For those of you that have trained with me with your dog, you will be fully aware that I am very passionate about reward based training methods, and will never train any dog using force, intimidation or pain. The methods I follow are based in science, and play into how dogs learn. Dogs learn by association, but also by what works and what doesn’t. I don’t want any dog of mine, or any client’s dog, to do something because they are scared of what will happen if they don’t do it. I also don’t want any dog to be a robot, and feel they cant display their own personality because they are scared to put a paw out of place. Sadly, with aversive methods, this tends to be what happens.
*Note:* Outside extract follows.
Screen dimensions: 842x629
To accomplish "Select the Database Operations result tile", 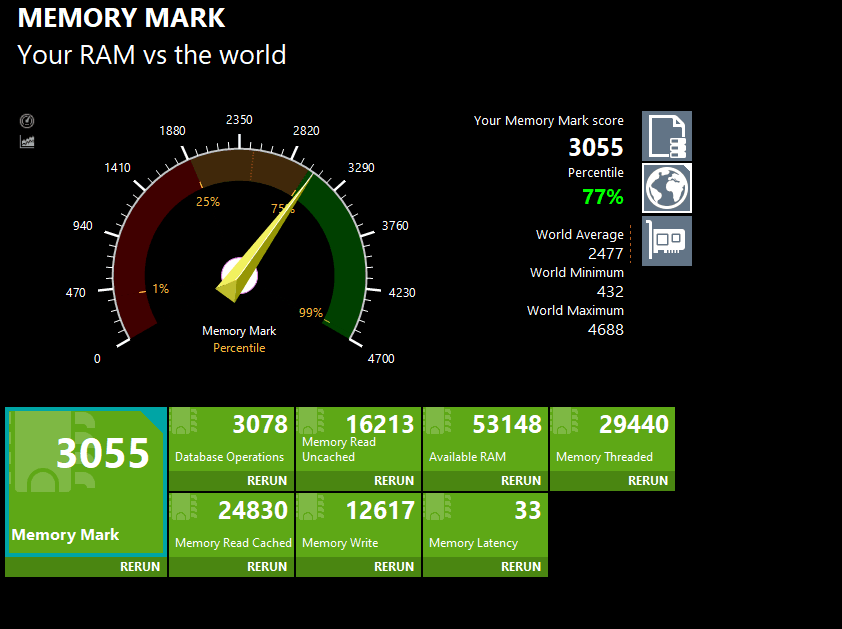I will point(231,440).
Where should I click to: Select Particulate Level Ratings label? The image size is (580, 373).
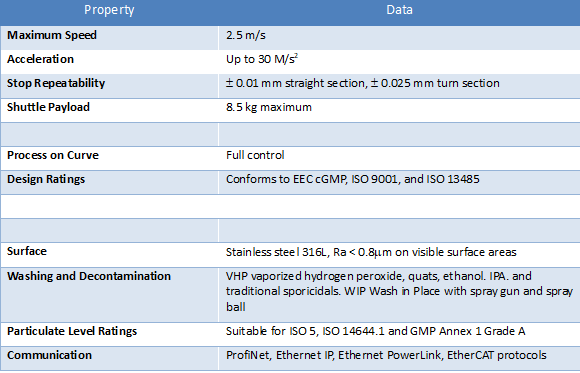pyautogui.click(x=72, y=331)
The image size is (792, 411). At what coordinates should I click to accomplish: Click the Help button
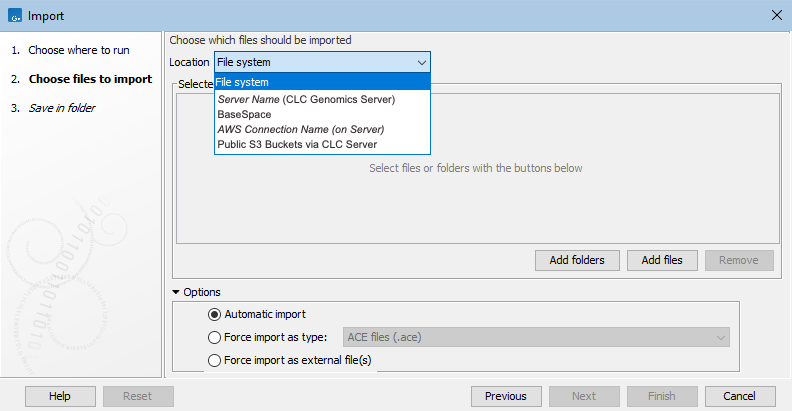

Aversive methods are methods that use something that is specifically meant to cause fear, intimidation or pain in order to stop a dog behaving in a certain way, or in order to “teach” a dog to behave in a certain way. They can appear to work…but it is WHY and HOW they “work” that I have a problem with. I use the term “work” loosely because that dog has not learnt to voluntarily behave in a certain way, and perform a certain behaviour willingly and happily… they are simply trying to avoid an unpleasant or painful stimulus. To me, that is NOT training. That is intimidation.
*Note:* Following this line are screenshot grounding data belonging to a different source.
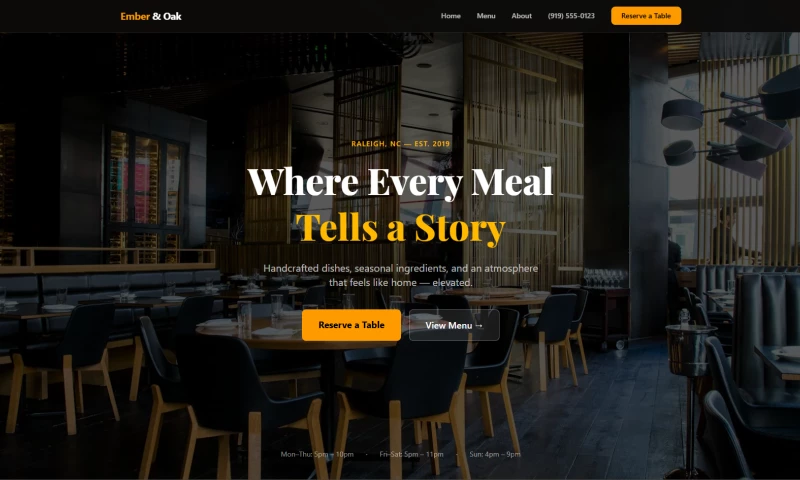The height and width of the screenshot is (480, 800).
Task: Click the Fri–Sat 5pm – 11pm hours
Action: [411, 454]
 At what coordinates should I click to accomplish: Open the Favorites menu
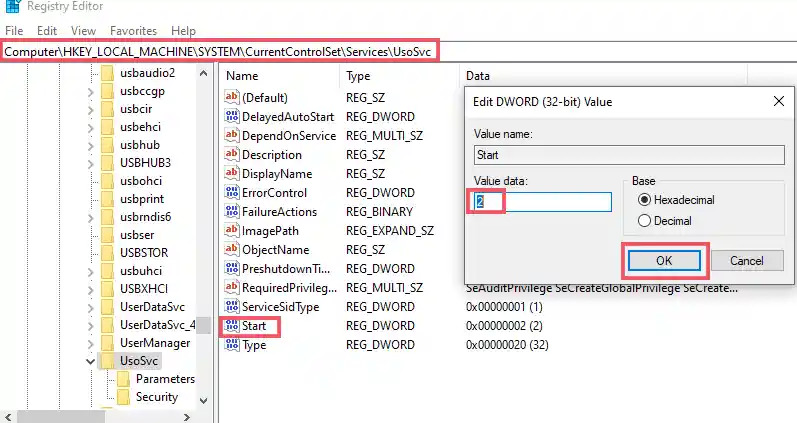click(x=133, y=31)
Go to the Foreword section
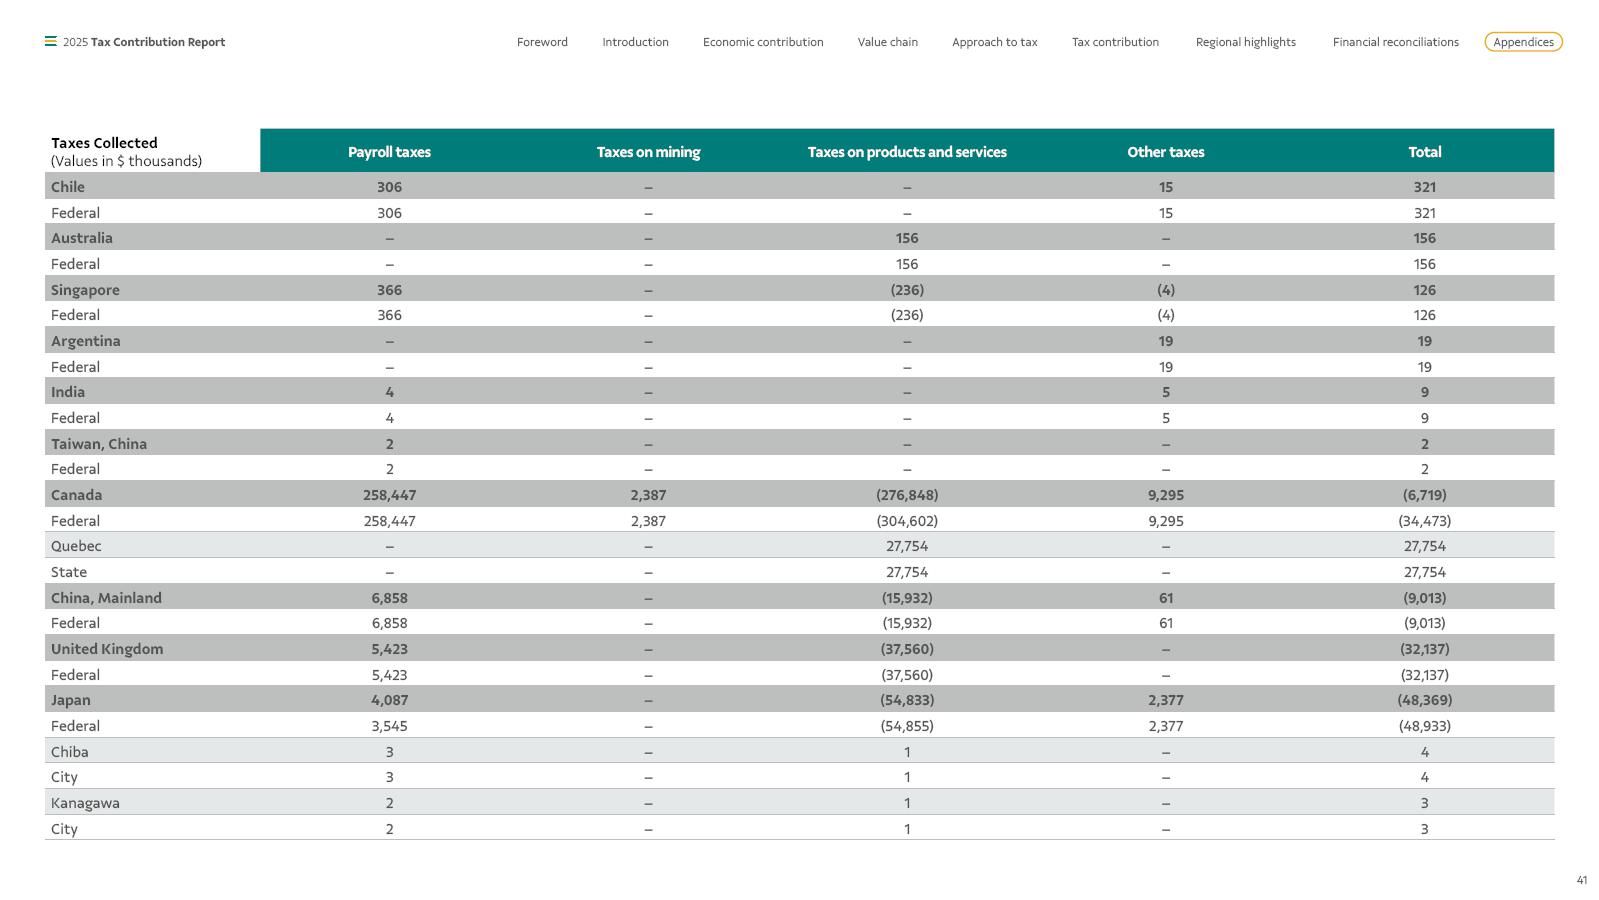This screenshot has width=1599, height=900. click(542, 42)
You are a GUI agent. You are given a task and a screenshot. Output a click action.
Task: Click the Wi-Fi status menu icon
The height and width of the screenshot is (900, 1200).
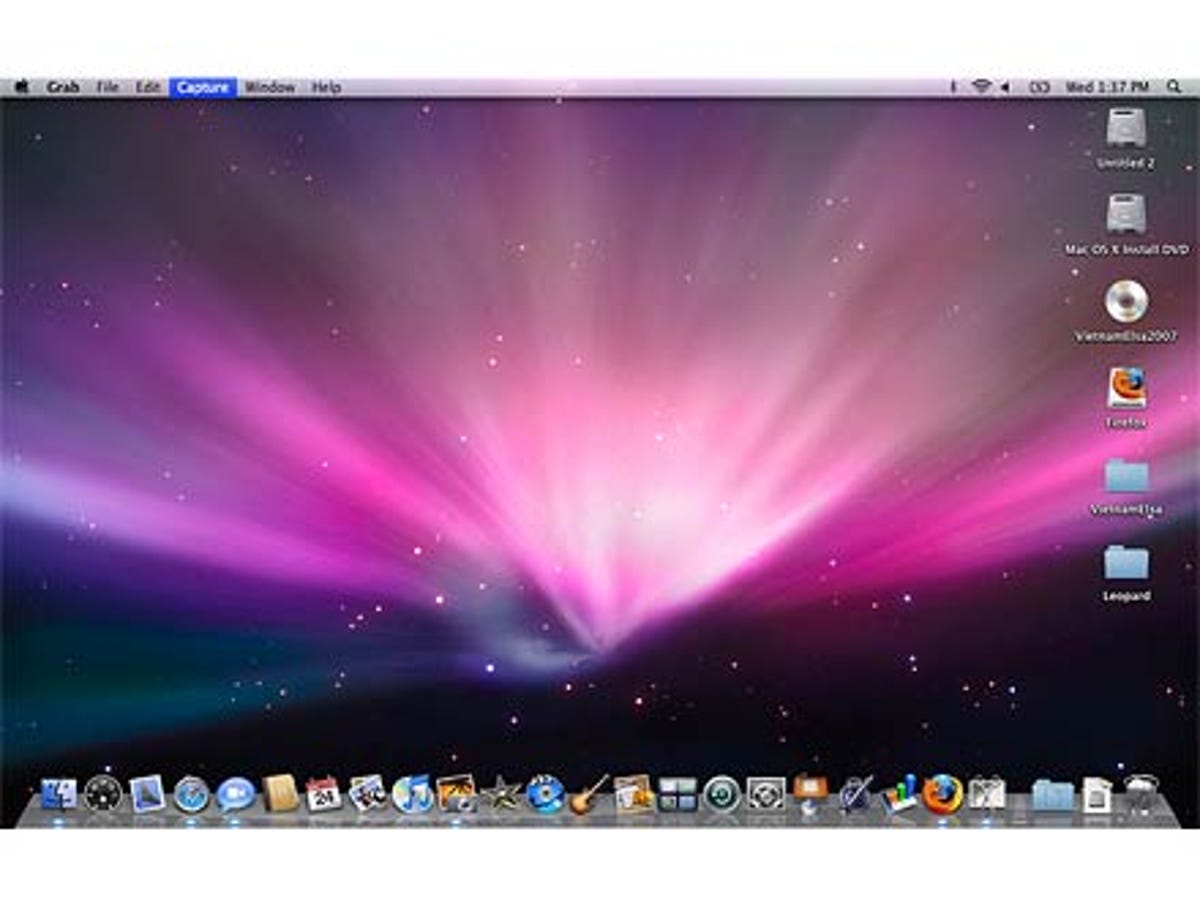(x=981, y=88)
With these methods, the dog is often set up so he or she performs the unwanted behaviour, and is then corrected for it. For the “correction” to stop the behaviour it has to be unpleasant for the dog. There is no way around that – if the dog enjoyed electric shocks, or yanks on the lead, then that dog wont learn to try and avoid that feeling. This leads to a dog behaving in a certain way (or avoiding behaving in a certain way) in order to avoid that unpleasant stimulus, and this in turn can also damage the relationship and the trust in their human….because that person is the one that causes that discomfort or pain to occur.

These methods usually tend to elicit one of 2 responses….the dog will either shut down, as they learn to suppress the behaviour to avoid the unpleasant stimulus…..or the behaviour can get worse.

If we take aggression as an example…most aggressive behaviour occurs because the dog feels scared. So by punishing them for communicating this feeling (by barking or lunging to keep that “threat” away) all they are learning is telling you they are worried is going to be punished. Their underlying emotions have not been changed….they are not learning a more positive emotional response to the trigger…they are just learning it isnt safe to express their emotions. That is a ticking time bomb.

The aggressive responses can also get worse and be focused on where they associate the unpleasant stimuli to be coming from in order to try and prevent it happening in the first place.

With simple training exercises, the dog is often forced into the position they are meant to be learning…..so their head may be forcibly angled up to the humans face, so eye contact is forced, in order to learn a “watch me”. Taking aside the fact that eye contact is very confrontational and intimidating in the dog world, so forcing our dog to make eye contact if they have no choice is extremely intimidating, eye contact and focus is such an important thing to encourage your dog to offer, but that is the key word – “offer”. There HAS to be choice. Engagement cannot be forced….your dog has to WANT to engage with you and check in with you. And apart from that, it is SO easy to teach without resorting to force!

Reward based methods, on the other hand, work in the opposite way…..we set the dog up to succeed in the first place, and then reward them for the behaviour that we like. The dog then learns that is is great doing things that we ask them to do, because they build a strong history of good things happening when they do do those things for us. Reward based methods build a strong foundation of trust between dog and handler. In order for dogs to learn a new behaviour, or in order for us to change a behaviour, it is important we minimise the amount of times the dog is practicing that unwanted behaviour. So by getting in there first, setting it up so the dog performs the behaviour we are looking for and THEN rewarding them for it….it is much easier for that dog to learn what we want….and learn it pays off to do it. The saying “its quicker with a clicker” is so true!

What kind of relationship would you prefer to have with your dog? One where your dog fears you and his main motivator for behaving in a certain way is to avoid something unpleasant? Or one where your dog has so much trust in you, and enjoys working with you because you have a great relationship? I know which one I want! We would not go to work if we werent paid at the end of each month……yet people still sometimes expect dogs to do what they ask with nothing to reward them or motivate them to perform that behaviour again. Reinforcers (they don’t have to be food…..they can be toys, praise…anything that your dog truly does LOVE) are your dog’s salary!

Occasionally people use the excuse that reward based methods wont work for that particular dog……for many reasons. But the fact is reward based methods work for ALL dogs. If they are not working then it will simply be because they are not being applied correctly, there may be an underlying health problem in the dog that is causing pain which is the motivation for the behaviour, or people are expecting too much too soon. Reward based, scientifically proven, ethical training methods work…they work for training simple exercises and behaviours, and they work for addressing more serious behavioural problems such as reactivity (aggression), and there is no much more to it than just feeding your dog treats!

If we teach a dog something using methods that invoke fear, frustration or stress, the dog will be internalising that emotion. For me it is SO important to give your dog choice, as this leads to a much stronger behaviour, a much stronger human-dog bond, and a much happier and relaxed dog all round! I can absolutely tell a dog that has been trained using reward based methods versus punishment based methods….the body language of the dog says it all.